— Start GIVEN DATA —
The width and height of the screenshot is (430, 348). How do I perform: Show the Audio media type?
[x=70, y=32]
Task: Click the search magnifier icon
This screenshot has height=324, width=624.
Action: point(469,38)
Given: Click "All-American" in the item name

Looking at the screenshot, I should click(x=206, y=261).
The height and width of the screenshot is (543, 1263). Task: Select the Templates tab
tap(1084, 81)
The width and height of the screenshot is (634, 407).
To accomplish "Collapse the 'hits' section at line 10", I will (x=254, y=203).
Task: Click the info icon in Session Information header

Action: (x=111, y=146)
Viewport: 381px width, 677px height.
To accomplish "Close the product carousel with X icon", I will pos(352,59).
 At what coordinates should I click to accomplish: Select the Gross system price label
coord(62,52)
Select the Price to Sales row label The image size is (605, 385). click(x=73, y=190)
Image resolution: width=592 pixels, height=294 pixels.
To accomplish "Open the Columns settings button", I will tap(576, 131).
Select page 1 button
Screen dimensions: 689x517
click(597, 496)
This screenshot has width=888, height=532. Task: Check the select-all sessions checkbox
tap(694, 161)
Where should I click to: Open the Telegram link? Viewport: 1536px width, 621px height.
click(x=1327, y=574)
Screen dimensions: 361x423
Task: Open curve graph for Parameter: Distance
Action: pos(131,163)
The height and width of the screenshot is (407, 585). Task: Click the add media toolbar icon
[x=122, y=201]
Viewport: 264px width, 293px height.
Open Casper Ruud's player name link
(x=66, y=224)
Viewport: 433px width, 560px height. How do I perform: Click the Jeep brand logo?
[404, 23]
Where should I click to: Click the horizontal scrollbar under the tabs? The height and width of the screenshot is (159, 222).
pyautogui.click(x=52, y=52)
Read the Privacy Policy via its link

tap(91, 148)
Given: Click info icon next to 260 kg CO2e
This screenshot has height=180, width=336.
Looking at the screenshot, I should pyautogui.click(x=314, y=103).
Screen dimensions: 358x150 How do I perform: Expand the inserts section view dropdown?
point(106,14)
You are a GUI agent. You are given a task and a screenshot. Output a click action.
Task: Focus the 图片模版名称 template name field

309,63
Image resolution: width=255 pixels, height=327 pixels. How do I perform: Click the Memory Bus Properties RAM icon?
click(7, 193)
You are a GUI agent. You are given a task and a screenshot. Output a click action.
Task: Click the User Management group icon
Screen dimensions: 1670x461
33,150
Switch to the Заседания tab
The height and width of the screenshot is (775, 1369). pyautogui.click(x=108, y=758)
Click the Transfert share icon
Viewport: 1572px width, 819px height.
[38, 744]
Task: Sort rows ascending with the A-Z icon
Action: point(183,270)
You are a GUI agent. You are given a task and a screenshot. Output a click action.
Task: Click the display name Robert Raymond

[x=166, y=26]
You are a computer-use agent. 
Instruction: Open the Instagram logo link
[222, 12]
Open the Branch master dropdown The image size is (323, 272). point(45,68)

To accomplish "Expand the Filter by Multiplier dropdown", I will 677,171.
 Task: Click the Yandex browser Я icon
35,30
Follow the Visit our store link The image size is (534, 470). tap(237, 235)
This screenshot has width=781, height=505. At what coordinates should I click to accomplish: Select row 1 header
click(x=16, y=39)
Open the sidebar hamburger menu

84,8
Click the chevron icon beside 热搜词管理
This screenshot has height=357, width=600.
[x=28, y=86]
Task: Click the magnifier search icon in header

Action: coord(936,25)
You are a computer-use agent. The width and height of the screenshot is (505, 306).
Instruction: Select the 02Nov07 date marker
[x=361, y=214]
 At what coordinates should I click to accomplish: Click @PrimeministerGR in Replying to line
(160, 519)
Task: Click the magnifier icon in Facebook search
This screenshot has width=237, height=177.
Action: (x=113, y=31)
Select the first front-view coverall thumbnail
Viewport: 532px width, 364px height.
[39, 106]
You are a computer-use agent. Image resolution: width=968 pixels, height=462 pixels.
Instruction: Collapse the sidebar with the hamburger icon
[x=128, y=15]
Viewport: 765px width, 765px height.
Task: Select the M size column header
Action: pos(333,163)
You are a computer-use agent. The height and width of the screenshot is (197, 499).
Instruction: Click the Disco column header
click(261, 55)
— End GIVEN DATA —
• [YOUR INSTRUCTIONS]
Give the records as a numbered list, leaving out blank lines, starting with the line that contains "The width and height of the screenshot is (634, 407)." and ending with the line that contains "I will pos(352,59).", both lines included.

• [OUTPUT FOR THIS TASK]
1. The width and height of the screenshot is (634, 407).
2. To accomplish "Collapse the 'hits' section at line 10", I will (x=254, y=203).
3. Task: Click the info icon in Session Information header
4. Action: (x=111, y=146)
5. Viewport: 381px width, 677px height.
6. To accomplish "Close the product carousel with X icon", I will pos(352,59).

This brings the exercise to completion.